A judge in a Santa Maria gang-related torture and slaying case with seven defendants re-emphasized on Friday his intention for the trial to start in mid-November.
Santa Barbara County Superior Court Judge Rick Brown also spelled out the remainder of the schedule to ensure that the Nov. 17 starting date for the trial remains on track.
“We’re going to move relentlessly … forward to bring this trial to completion,” Brown said.
Seven defendants will stand trial in the March 17, 2013, slaying of 28-year-old Anthony Ibarra, who was killed in a West Donovan Road house in north Santa Maria, authorities said. His body was found in a U-Haul rental truck located in Orcutt.
The defendants are Ramon Maldonado, Reyes Gonzalez, Santos Sauceda, David Maldonado, Anthony Solis, Ramon Maldonado Jr. and Jason Castillo. Four other defendants, Pedro Torres Jr., Carmen Cardenas, Verenisa Aviles and Robert Stan Sosa, accepted pleas in the case.
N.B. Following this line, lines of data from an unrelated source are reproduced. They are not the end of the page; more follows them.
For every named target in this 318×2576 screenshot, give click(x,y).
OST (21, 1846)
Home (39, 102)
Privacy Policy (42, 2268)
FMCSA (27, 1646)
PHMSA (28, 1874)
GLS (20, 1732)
The judge on Friday reminded the six defense attorneys plus Ramon Maldonado, who is representing himself, of the upcoming deadlines for submitting and responding to motions so the Nov. 17 trial date remains on track.
“We’re all going to work very hard to be ready to go the 17th,” Brown added.
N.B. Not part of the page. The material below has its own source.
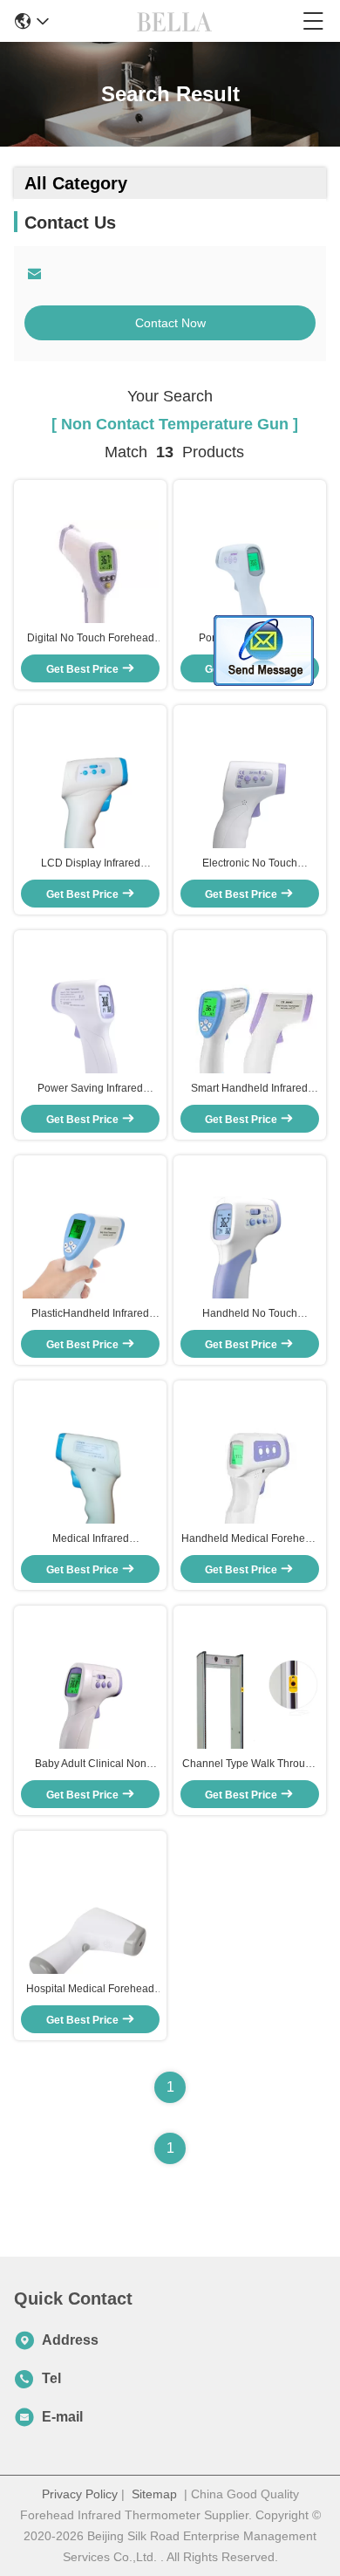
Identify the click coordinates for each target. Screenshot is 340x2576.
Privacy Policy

Brown also shared about plans for the testimony to run from 8 a.m. to 2 p.m. with two 15-minute breaks each day during trial, a schedule developed after consulting judges in other counties with trials that also involved multiple defendants.
“It’s the only way to move a trial like this through to completion,” he said.
Friday’s hearing also involved attorneys discussing access to recordings of the defendants’ jail phone calls and mail.
When Ramon Maldonado questioned why only some mail is included in discovery, or possible evidence, given to him, Senior Deputy District Attorney Ann Bramsen said it’s up to jail officials to decide what mail is passed along. Typically, jail officials remain mum about that process, she added.
“It’s for the security of the institution,” Bramsen said.
Another hearing is planned for Aug. 15 for the judge to rule on other pre-trial matters.
Some attorneys told of scheduling conflicts due to other cases before different judges, but Brown offered to intercede so the attorneys are free for the mid-August hearing — and the schedule isn’t interrupted.
Legal matters in this case are being heard in Santa Maria Juvenile Court because it’s the largest suitable facility to accommodate the multiple defendants and their attorneys.
In March, Brown set the Nov. 17 trial date to give defense attorneys time to sift through thousands of pages of evidence in the case. The trial is expected to last several months.